Timers that stop executing

mitchell · October 17, 2018, 11:13am

Hi team,

Just a question regarding timers. I have three deployed as part of my business logic. At times some of them will just stop executing while others continue.

For example see the attached screenshot of my log file from5 October.

As you can see at the top the three timers are all firing one after the other. But at 2018-10-15 17:17:36,109 two timers stop for no reason and the third continues.

I have only just noticed this, from checking the log files, now on 17th october. So that is two days where business logic has not been executing that I was not aware about.

Moreover when I log into console to check the timers today on 17th October, all three are turned on with the switch, so to me they should all be working. I have resolved the issue by turning all three timers off and on again using the switch in the console.

So I have a few questions:

Why do timers stop executing with no warning and still show they are active in console
Is there an automated way we can be notified that a timer is not working (separately to the notification that tells us that a particular timer run has exceeded the execution time. This would be a notification to signify that not only one execution has been terminated but actually the whole timer)
What can I do to ensure my business logic is always executing?

Best regards,
Mitch

sergey-chupov · October 17, 2018, 1:19pm

Hi Mitchell,

The timers can stop executing only in exceptional situations on our side, like storage failure or some kind of a bug in our scheduler’s code which prevents the timer to be scheduled for the next execution. We have regular validations of whether the timers are running as expected or not, and restart them automatically if there are any problems. Apparently there was a problem with this part and your timer wasn’t restarted. We’re going to revalidate the logic and take the necessary steps to prevent this from happening again in the future.
This partly answers your question regarding notifications - we don’t send any and there is no point in such notifications, since we are able to restart them on our side in case we detect such a failure. The problem only may happen with the “detection” part.

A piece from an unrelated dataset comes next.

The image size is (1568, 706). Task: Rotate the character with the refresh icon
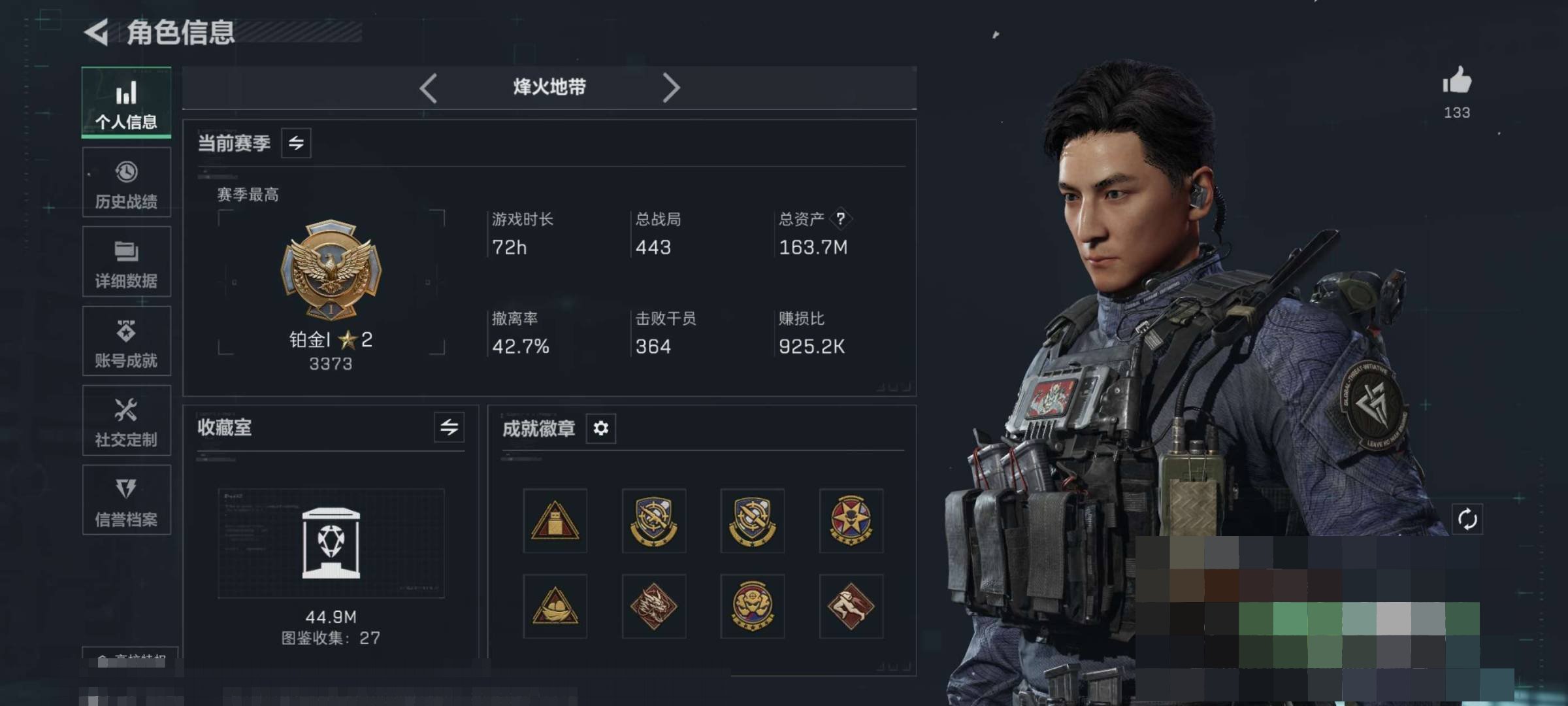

Still, in Backendless Online there are no strong guarantees that situations like this won’t happen, that’s why if you need them you’ll have to setup additional checks on your side, and there are many possible options on what these checks should be. Depending on what your timer does, you can periodically check the result of its work. Or you can have an additional timer which sends you a daily notification like “I’m still working”. There’s actually no best option here that we could advice, only the ones that fit your needs.

In Managed Backendless we probably could provide more guarantees in SLA, but that’s a topic to be discussed separately. The reason is simply that it is less prone to occasional failures or service downtimes caused by many developers using it in their own way, and also there are more possibilities to set up additional monitorings dedicated to your app only.

mitchell · November 5, 2018, 10:13am

Hi Sergey,

Thanks for the detailed information, appreciate it